++++ Input ++++

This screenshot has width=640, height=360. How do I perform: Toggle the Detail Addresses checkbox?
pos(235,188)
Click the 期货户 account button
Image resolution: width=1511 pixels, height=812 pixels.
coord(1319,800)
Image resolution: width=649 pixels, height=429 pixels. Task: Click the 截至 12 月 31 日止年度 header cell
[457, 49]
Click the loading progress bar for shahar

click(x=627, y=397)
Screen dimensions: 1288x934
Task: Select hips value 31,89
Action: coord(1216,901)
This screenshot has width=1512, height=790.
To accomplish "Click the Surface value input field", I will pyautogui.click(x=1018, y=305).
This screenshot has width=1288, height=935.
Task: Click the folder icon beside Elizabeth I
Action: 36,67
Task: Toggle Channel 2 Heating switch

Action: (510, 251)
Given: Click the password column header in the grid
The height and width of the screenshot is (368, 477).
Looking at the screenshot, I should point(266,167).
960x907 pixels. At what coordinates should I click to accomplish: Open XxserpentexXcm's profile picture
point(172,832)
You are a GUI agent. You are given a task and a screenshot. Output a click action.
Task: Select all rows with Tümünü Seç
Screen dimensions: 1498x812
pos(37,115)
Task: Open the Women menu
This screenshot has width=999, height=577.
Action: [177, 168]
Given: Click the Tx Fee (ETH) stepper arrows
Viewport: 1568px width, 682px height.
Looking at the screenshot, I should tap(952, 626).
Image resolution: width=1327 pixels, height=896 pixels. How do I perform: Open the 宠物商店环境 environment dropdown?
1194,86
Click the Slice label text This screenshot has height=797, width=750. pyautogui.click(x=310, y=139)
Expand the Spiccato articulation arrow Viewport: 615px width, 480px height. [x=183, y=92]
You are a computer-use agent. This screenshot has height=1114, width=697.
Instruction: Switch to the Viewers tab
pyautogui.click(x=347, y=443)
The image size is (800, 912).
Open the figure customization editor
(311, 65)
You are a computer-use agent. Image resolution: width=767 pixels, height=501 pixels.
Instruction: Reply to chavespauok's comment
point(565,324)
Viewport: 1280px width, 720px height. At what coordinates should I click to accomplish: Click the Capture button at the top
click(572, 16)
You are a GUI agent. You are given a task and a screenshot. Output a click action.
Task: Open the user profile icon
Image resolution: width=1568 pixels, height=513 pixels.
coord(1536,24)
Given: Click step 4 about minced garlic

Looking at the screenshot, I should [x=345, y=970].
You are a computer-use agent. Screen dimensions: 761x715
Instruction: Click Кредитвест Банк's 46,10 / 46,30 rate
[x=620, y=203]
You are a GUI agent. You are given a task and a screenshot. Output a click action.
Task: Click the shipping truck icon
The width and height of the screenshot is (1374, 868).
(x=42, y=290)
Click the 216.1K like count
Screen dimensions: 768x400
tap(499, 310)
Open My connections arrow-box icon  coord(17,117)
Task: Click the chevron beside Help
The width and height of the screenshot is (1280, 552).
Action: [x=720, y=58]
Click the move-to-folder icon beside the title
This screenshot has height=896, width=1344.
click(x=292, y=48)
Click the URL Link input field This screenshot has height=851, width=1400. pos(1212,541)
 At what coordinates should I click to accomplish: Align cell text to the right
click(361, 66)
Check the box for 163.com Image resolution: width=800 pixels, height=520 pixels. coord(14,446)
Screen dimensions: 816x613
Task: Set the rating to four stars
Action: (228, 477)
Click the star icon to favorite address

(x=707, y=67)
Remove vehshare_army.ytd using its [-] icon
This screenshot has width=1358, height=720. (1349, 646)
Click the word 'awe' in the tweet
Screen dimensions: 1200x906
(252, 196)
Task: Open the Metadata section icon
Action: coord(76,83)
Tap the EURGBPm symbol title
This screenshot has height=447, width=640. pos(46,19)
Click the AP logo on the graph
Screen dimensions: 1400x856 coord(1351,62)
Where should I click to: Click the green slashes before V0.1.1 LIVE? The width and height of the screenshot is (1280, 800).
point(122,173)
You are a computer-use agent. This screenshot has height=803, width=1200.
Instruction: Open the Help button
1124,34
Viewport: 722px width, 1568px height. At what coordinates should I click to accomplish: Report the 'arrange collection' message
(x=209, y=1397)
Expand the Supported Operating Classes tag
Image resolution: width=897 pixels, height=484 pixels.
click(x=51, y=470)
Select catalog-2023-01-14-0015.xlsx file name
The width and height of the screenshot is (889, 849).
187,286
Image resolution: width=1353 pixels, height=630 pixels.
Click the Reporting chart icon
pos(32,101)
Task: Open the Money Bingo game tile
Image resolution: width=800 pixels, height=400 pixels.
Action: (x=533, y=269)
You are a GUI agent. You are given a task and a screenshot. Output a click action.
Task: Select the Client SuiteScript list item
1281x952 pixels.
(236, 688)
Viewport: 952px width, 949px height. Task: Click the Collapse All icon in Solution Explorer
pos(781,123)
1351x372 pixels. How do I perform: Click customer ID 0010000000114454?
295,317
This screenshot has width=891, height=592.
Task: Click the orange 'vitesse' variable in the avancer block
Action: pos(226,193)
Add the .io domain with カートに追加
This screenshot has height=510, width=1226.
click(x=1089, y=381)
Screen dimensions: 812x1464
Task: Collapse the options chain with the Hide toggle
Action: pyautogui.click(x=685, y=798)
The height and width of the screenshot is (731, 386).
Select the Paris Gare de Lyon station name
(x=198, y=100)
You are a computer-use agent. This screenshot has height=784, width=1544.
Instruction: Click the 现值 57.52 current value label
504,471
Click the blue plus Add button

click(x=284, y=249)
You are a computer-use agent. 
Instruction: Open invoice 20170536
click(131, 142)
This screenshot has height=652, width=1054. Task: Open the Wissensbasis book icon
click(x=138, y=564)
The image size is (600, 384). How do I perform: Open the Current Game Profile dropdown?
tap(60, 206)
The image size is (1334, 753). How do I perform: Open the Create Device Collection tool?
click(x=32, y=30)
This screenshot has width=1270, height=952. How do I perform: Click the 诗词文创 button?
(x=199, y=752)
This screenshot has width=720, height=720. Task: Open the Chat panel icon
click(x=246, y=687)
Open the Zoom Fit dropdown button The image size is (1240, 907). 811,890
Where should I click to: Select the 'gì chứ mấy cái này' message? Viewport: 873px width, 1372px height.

++++

What needs to be done: Set down the entries above once more, verbatim.

Response box:
This screenshot has width=640, height=360. How do I perform: Toggle the Detail Addresses checkbox?
pos(235,188)
Click the 期货户 account button
Image resolution: width=1511 pixels, height=812 pixels.
coord(1319,800)
Image resolution: width=649 pixels, height=429 pixels. Task: Click the 截至 12 月 31 日止年度 header cell
[457, 49]
Click the loading progress bar for shahar

click(x=627, y=397)
Screen dimensions: 1288x934
Task: Select hips value 31,89
Action: coord(1216,901)
This screenshot has width=1512, height=790.
To accomplish "Click the Surface value input field", I will pyautogui.click(x=1018, y=305).
This screenshot has width=1288, height=935.
Task: Click the folder icon beside Elizabeth I
Action: 36,67
Task: Toggle Channel 2 Heating switch

Action: (510, 251)
Given: Click the password column header in the grid
The height and width of the screenshot is (368, 477).
Looking at the screenshot, I should point(266,167).
960x907 pixels. At what coordinates should I click to accomplish: Open XxserpentexXcm's profile picture
point(172,832)
You are a GUI agent. You are given a task and a screenshot. Output a click action.
Task: Select all rows with Tümünü Seç
Screen dimensions: 1498x812
pos(37,115)
Task: Open the Women menu
This screenshot has width=999, height=577.
Action: [177, 168]
Given: Click the Tx Fee (ETH) stepper arrows
Viewport: 1568px width, 682px height.
Looking at the screenshot, I should tap(952, 626).
Image resolution: width=1327 pixels, height=896 pixels. How do I perform: Open the 宠物商店环境 environment dropdown?
1194,86
Click the Slice label text This screenshot has height=797, width=750. pyautogui.click(x=310, y=139)
Expand the Spiccato articulation arrow Viewport: 615px width, 480px height. [x=183, y=92]
You are a computer-use agent. This screenshot has height=1114, width=697.
Instruction: Switch to the Viewers tab
pyautogui.click(x=347, y=443)
The image size is (800, 912).
Open the figure customization editor
(311, 65)
You are a computer-use agent. Image resolution: width=767 pixels, height=501 pixels.
Instruction: Reply to chavespauok's comment
point(565,324)
Viewport: 1280px width, 720px height. At what coordinates should I click to accomplish: Click the Capture button at the top
click(572, 16)
You are a GUI agent. You are given a task and a screenshot. Output a click action.
Task: Open the user profile icon
Image resolution: width=1568 pixels, height=513 pixels.
coord(1536,24)
Given: Click step 4 about minced garlic

Looking at the screenshot, I should [x=345, y=970].
You are a computer-use agent. Screen dimensions: 761x715
Instruction: Click Кредитвест Банк's 46,10 / 46,30 rate
[x=620, y=203]
You are a GUI agent. You are given a task and a screenshot. Output a click action.
Task: Click the shipping truck icon
The width and height of the screenshot is (1374, 868).
(x=42, y=290)
Click the 216.1K like count
Screen dimensions: 768x400
tap(499, 310)
Open My connections arrow-box icon  coord(17,117)
Task: Click the chevron beside Help
The width and height of the screenshot is (1280, 552).
Action: [x=720, y=58]
Click the move-to-folder icon beside the title
This screenshot has height=896, width=1344.
click(x=292, y=48)
Click the URL Link input field This screenshot has height=851, width=1400. pos(1212,541)
 At what coordinates should I click to accomplish: Align cell text to the right
click(361, 66)
Check the box for 163.com Image resolution: width=800 pixels, height=520 pixels. coord(14,446)
Screen dimensions: 816x613
Task: Set the rating to four stars
Action: (228, 477)
Click the star icon to favorite address

(x=707, y=67)
Remove vehshare_army.ytd using its [-] icon
This screenshot has width=1358, height=720. (1349, 646)
Click the word 'awe' in the tweet
Screen dimensions: 1200x906
(252, 196)
Task: Open the Metadata section icon
Action: coord(76,83)
Tap the EURGBPm symbol title
This screenshot has height=447, width=640. pos(46,19)
Click the AP logo on the graph
Screen dimensions: 1400x856 coord(1351,62)
Where should I click to: Click the green slashes before V0.1.1 LIVE? The width and height of the screenshot is (1280, 800).
point(122,173)
You are a computer-use agent. This screenshot has height=803, width=1200.
Instruction: Open the Help button
1124,34
Viewport: 722px width, 1568px height. At what coordinates should I click to accomplish: Report the 'arrange collection' message
(x=209, y=1397)
Expand the Supported Operating Classes tag
Image resolution: width=897 pixels, height=484 pixels.
click(x=51, y=470)
Select catalog-2023-01-14-0015.xlsx file name
The width and height of the screenshot is (889, 849).
187,286
Image resolution: width=1353 pixels, height=630 pixels.
Click the Reporting chart icon
pos(32,101)
Task: Open the Money Bingo game tile
Image resolution: width=800 pixels, height=400 pixels.
Action: (x=533, y=269)
You are a GUI agent. You are given a task and a screenshot. Output a click action.
Task: Select the Client SuiteScript list item
1281x952 pixels.
(236, 688)
Viewport: 952px width, 949px height. Task: Click the Collapse All icon in Solution Explorer
pos(781,123)
1351x372 pixels. How do I perform: Click customer ID 0010000000114454?
295,317
This screenshot has width=891, height=592.
Task: Click the orange 'vitesse' variable in the avancer block
Action: pos(226,193)
Add the .io domain with カートに追加
This screenshot has height=510, width=1226.
click(x=1089, y=381)
Screen dimensions: 812x1464
Task: Collapse the options chain with the Hide toggle
Action: pyautogui.click(x=685, y=798)
The height and width of the screenshot is (731, 386).
Select the Paris Gare de Lyon station name
(x=198, y=100)
You are a computer-use agent. This screenshot has height=784, width=1544.
Instruction: Click the 现值 57.52 current value label
504,471
Click the blue plus Add button

click(x=284, y=249)
You are a computer-use agent. 
Instruction: Open invoice 20170536
click(131, 142)
This screenshot has height=652, width=1054. Task: Open the Wissensbasis book icon
click(x=138, y=564)
The image size is (600, 384). How do I perform: Open the Current Game Profile dropdown?
tap(60, 206)
The image size is (1334, 753). How do I perform: Open the Create Device Collection tool?
click(x=32, y=30)
This screenshot has width=1270, height=952. How do I perform: Click the 诗词文创 button?
(x=199, y=752)
This screenshot has width=720, height=720. Task: Open the Chat panel icon
click(x=246, y=687)
Open the Zoom Fit dropdown button The image size is (1240, 907). 811,890
Where should I click to: Select the 'gì chứ mấy cái này' message? Viewport: 873px width, 1372px height.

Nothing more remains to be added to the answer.